#### WORK ITEM
Once the line containing "Tamam (109, 2568)" has been printed, stop; print every line before it exactly, starting at the top of the material below.

#### WORKING DATA
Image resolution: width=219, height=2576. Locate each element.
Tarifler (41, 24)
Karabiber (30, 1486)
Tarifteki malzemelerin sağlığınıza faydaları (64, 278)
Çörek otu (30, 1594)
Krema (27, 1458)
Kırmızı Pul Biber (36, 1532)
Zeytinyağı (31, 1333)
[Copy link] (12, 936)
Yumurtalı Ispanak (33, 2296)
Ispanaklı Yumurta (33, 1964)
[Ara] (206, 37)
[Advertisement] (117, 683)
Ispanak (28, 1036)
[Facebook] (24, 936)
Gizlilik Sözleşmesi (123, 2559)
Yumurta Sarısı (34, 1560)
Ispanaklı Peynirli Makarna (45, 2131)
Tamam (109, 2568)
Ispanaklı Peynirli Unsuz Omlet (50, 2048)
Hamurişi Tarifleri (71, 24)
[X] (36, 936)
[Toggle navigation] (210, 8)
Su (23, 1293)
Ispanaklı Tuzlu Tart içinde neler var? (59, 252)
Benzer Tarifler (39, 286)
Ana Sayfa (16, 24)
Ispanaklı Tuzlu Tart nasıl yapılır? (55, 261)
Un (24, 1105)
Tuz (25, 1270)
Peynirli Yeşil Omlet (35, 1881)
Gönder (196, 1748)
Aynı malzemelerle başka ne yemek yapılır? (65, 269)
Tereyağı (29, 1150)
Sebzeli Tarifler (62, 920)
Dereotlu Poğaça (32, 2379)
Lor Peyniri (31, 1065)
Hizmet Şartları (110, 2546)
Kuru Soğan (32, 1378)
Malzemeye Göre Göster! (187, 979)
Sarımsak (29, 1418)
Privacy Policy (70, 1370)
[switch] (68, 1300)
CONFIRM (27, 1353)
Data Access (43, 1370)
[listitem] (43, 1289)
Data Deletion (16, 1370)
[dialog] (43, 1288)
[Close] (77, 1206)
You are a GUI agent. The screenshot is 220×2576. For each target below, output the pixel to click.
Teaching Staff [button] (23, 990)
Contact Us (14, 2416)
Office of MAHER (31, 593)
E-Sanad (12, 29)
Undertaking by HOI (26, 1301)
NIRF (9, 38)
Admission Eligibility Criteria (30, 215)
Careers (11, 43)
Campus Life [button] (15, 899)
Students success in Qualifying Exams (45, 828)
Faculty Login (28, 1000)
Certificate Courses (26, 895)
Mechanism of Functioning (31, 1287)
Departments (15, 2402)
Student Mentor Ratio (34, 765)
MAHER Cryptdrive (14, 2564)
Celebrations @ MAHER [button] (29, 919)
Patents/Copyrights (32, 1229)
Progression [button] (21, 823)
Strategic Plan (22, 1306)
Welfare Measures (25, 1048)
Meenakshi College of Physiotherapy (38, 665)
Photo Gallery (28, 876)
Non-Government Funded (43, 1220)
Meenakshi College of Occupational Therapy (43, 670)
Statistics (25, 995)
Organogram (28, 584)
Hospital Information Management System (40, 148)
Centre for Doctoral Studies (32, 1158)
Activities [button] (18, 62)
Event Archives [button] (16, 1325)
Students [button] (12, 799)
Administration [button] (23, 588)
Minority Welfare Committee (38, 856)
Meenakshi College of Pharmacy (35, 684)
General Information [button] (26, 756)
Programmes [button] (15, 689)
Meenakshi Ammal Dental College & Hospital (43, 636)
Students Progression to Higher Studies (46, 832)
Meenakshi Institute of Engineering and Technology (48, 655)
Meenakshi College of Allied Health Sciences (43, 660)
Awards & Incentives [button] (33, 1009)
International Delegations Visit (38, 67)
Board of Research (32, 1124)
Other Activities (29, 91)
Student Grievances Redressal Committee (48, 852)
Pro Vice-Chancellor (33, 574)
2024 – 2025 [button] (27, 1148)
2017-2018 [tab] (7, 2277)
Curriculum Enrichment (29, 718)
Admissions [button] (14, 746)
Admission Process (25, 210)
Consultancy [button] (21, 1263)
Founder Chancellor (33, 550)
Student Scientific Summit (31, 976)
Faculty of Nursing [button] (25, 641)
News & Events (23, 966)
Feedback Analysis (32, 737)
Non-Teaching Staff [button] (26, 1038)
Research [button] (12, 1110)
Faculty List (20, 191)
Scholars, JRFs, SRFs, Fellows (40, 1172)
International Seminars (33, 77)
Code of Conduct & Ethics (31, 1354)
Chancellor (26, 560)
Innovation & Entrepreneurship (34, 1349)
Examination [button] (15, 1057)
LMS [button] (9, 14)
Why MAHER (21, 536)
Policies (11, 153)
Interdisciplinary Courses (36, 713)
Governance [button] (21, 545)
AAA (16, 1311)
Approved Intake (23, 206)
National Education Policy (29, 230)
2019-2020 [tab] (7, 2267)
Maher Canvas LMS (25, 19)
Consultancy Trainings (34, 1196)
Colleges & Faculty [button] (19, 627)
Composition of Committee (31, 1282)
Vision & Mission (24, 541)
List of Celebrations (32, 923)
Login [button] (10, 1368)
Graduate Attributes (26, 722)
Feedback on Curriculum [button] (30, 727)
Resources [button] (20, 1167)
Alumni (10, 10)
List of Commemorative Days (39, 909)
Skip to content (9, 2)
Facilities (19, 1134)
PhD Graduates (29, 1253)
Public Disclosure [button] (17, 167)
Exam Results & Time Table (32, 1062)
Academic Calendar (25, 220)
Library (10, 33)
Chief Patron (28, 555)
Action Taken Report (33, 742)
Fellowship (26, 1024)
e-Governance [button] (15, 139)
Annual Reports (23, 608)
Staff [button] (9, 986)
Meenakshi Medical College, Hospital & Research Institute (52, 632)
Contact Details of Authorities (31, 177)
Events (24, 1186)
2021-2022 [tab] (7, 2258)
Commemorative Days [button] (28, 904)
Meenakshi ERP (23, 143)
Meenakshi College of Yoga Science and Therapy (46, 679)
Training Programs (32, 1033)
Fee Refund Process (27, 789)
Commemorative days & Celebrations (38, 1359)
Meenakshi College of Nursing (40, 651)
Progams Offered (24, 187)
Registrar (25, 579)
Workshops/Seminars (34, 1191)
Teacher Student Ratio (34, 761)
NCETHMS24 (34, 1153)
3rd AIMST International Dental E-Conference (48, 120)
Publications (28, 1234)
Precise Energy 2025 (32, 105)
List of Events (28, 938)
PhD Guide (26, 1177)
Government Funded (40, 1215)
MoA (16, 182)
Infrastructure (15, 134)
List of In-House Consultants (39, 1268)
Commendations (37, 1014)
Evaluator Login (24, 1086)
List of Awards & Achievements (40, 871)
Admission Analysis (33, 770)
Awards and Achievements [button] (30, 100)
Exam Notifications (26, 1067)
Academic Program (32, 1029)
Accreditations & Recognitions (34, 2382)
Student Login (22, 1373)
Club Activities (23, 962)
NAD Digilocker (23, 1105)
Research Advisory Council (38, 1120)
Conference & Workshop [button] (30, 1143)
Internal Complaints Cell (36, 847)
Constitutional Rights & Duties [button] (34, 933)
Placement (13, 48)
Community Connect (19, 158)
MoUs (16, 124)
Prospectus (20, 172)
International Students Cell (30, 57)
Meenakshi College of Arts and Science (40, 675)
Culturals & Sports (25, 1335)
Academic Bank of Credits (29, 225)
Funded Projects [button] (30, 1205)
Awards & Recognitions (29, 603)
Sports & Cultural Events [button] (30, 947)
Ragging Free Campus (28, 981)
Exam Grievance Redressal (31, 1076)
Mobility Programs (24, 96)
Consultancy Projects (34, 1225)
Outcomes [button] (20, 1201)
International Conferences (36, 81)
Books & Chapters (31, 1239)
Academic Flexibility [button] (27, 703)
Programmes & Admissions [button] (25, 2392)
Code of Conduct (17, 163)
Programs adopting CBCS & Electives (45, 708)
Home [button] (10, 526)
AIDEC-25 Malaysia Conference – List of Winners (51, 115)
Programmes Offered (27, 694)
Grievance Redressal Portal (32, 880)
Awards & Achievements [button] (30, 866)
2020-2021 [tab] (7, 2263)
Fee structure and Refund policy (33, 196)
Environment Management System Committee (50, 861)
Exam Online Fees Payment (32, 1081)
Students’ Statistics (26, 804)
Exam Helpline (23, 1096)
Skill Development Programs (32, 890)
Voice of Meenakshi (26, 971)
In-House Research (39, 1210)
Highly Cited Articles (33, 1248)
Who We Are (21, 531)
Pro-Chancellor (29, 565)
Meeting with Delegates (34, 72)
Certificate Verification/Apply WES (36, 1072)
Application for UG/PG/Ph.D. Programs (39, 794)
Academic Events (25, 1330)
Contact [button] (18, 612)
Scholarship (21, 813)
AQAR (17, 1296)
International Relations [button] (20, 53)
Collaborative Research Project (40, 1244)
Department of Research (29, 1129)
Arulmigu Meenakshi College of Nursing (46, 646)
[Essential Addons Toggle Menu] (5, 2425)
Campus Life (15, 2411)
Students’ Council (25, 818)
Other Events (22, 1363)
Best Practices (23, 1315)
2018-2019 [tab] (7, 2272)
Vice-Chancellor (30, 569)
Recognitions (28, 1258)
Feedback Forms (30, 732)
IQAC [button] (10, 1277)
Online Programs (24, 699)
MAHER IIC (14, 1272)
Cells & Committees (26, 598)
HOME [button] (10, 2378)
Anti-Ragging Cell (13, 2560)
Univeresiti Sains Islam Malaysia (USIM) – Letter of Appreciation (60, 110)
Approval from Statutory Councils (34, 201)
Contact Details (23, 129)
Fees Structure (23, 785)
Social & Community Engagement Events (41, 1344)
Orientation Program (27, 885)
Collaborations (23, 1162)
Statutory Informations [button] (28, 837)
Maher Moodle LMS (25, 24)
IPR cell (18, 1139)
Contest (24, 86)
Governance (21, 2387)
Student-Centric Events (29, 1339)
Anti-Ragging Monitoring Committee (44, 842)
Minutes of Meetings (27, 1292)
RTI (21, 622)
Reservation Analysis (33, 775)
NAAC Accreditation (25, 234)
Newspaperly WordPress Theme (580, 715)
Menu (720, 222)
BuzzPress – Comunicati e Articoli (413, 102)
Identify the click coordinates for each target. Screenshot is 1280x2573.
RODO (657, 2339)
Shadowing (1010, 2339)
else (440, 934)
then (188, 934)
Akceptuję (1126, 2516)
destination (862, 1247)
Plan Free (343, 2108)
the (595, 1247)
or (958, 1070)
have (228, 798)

#### WRITTEN SOLUTION
Image resolution: width=219, height=2576. Locate each element.
Tarifler (41, 24)
Karabiber (30, 1486)
Tarifteki malzemelerin sağlığınıza faydaları (64, 278)
Çörek otu (30, 1594)
Krema (27, 1458)
Kırmızı Pul Biber (36, 1532)
Zeytinyağı (31, 1333)
[Copy link] (12, 936)
Yumurtalı Ispanak (33, 2296)
Ispanaklı Yumurta (33, 1964)
[Ara] (206, 37)
[Advertisement] (117, 683)
Ispanak (28, 1036)
[Facebook] (24, 936)
Gizlilik Sözleşmesi (123, 2559)
Yumurta Sarısı (34, 1560)
Ispanaklı Peynirli Makarna (45, 2131)
Tamam (109, 2568)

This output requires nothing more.